# Exercise directions:
Would you retype the line that contains "View the Likes label list" and all lines following it to the end of the entries below, exactly and without pictures?

# Records:
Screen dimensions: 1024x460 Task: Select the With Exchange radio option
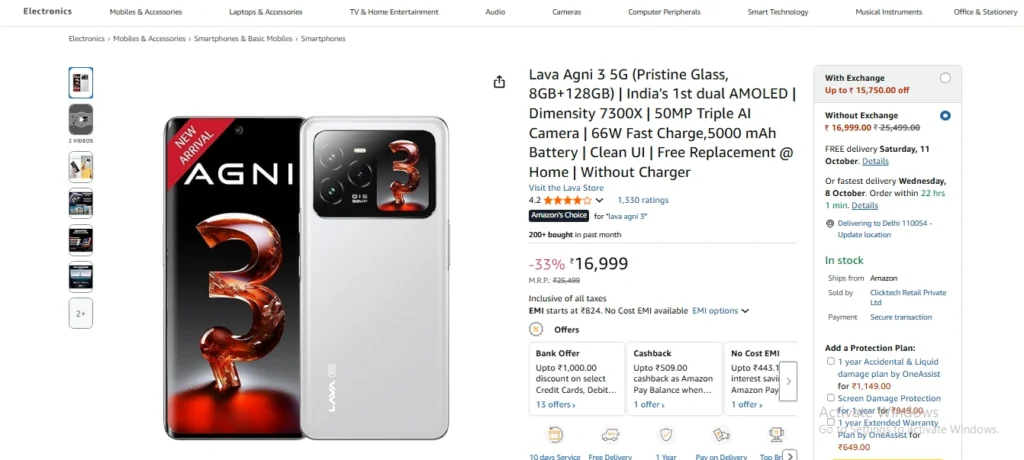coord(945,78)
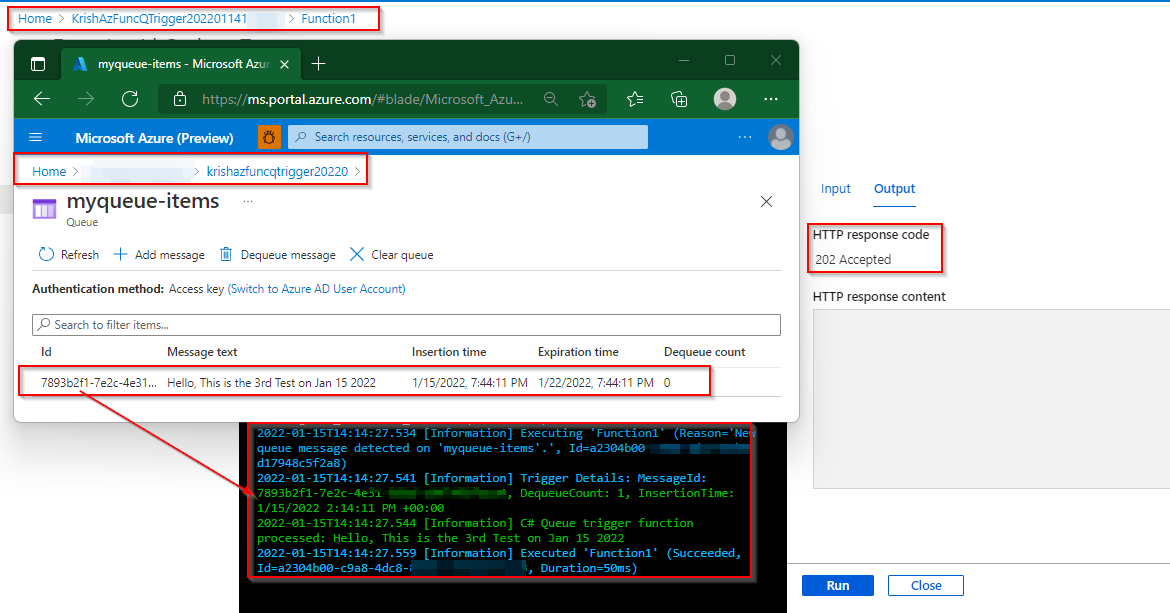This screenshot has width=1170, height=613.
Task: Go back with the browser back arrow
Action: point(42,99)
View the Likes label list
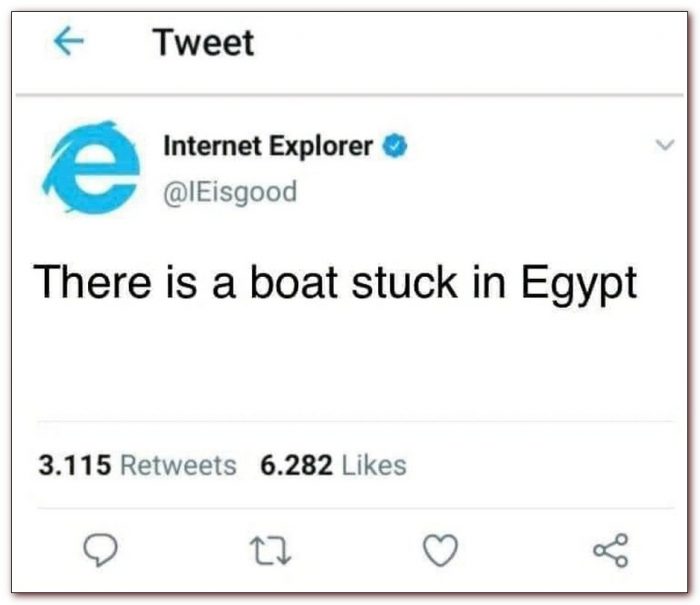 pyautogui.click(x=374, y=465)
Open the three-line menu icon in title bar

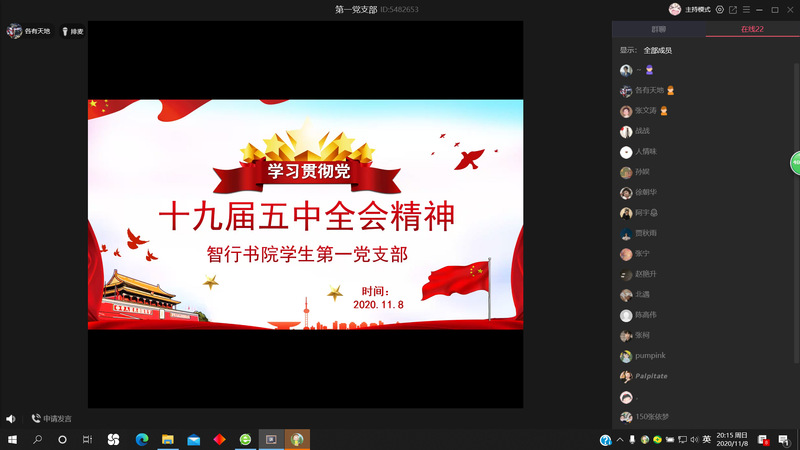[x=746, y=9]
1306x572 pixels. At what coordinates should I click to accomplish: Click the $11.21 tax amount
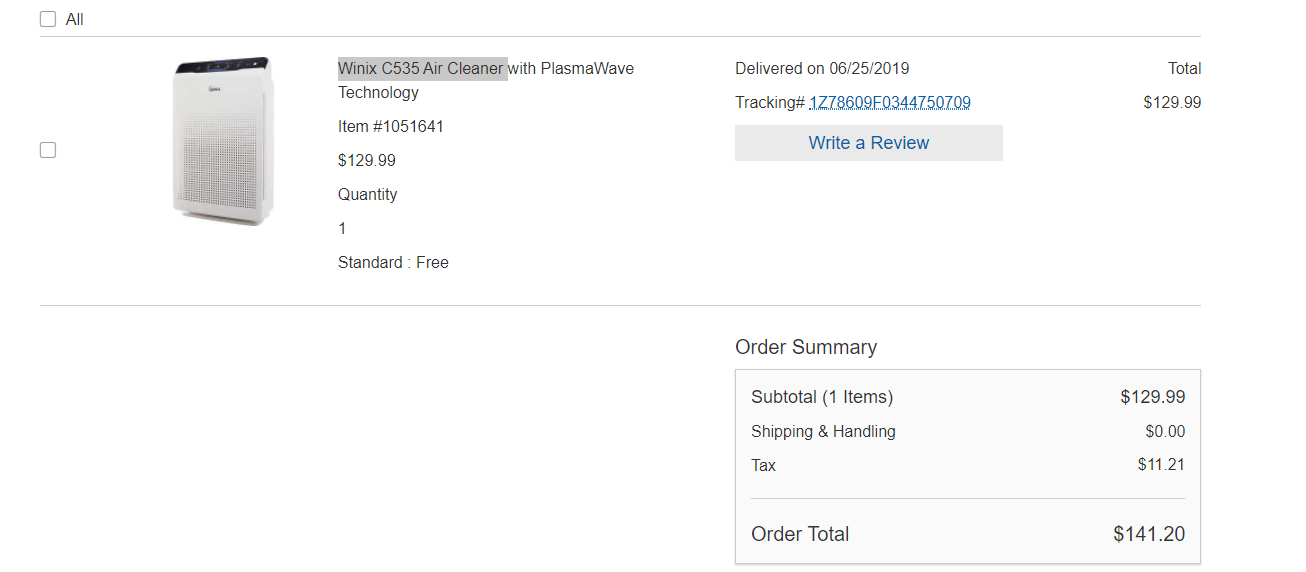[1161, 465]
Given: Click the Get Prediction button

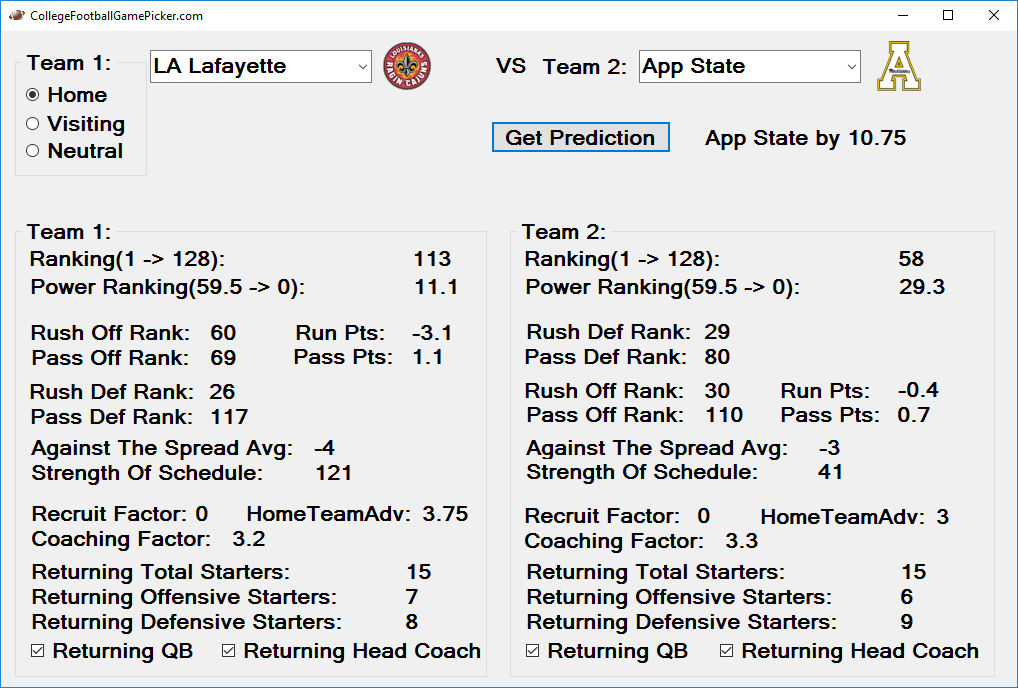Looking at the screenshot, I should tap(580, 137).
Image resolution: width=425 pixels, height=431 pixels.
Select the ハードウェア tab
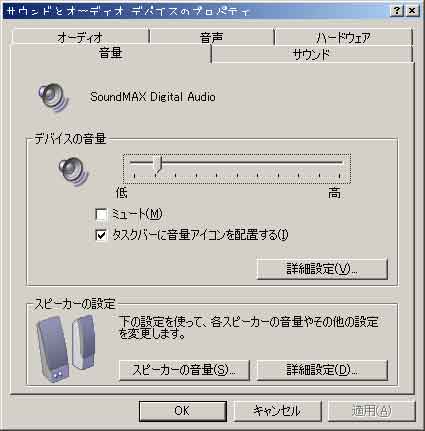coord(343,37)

# Written solution:
View the Likes label list
 pyautogui.click(x=374, y=465)
Open the three-line menu icon in title bar

[x=746, y=9]
1306x572 pixels. At what coordinates should I click to accomplish: Click the $11.21 tax amount
[1161, 465]
Given: Click the Get Prediction button

Looking at the screenshot, I should tap(580, 137).
Image resolution: width=425 pixels, height=431 pixels.
Select the ハードウェア tab
coord(343,37)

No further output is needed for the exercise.